A ruined Curling house still stands below the old manse at the site of an old lochan in 1832 that was used as a curling pond with a brick dam added. It was a brick built rectangular building with a single fireplace and a corrugated iron roof. The dam and building were created in 1853. In 1902 the Tarbolton Curling Club played the Craigie Curling Club at Craigie and won by 74 to 64. Writing in 1926 a local recalled that when ice formed on the lochan the farmers, minister, teacher and neighbours all came to curl and the day's labour was forgotten.

The Eglinton Hunt came to Craigie Hill, Cover, Knowes and Glens with all the hunters dressed in red and the brush of the fox if caught was given to the first lady whilst the hounds devoured the corpse.

==Placenames==
The settlement name means Rocky, an apt description of the village environs and the parish lands.

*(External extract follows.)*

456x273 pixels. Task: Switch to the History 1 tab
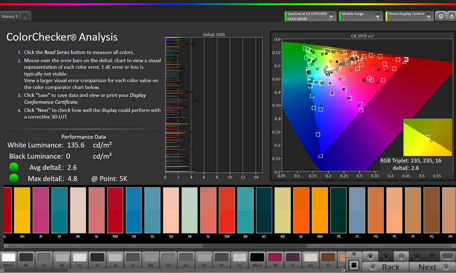pyautogui.click(x=10, y=17)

The names Laigh, West and High Borland on old maps could refer to the presence of wild boar, however a 'Boor' also meant a serf and Norman lords often apportioned lands near their castles for their servants. The Borland or Bordland also meant the land that was granted to the feudal superior specifically to be used to furnish food for his castle or dwelling. A knoll on Craigie Hill is recorded as the Witch Knowe, a name that occurs throughout Ayrshire, without any local legend attached to it. Fiveways is a settlement for agricultural workers near the main entrance to Carnell House, clearly named after the lanes that meet here. Catcraig and Old Catcraig are common names however the element Cat has a wide and complex use. In this context it may derive from the Gaelic for summit Caid or refer to a cairn as in the Scots term Cat-heap.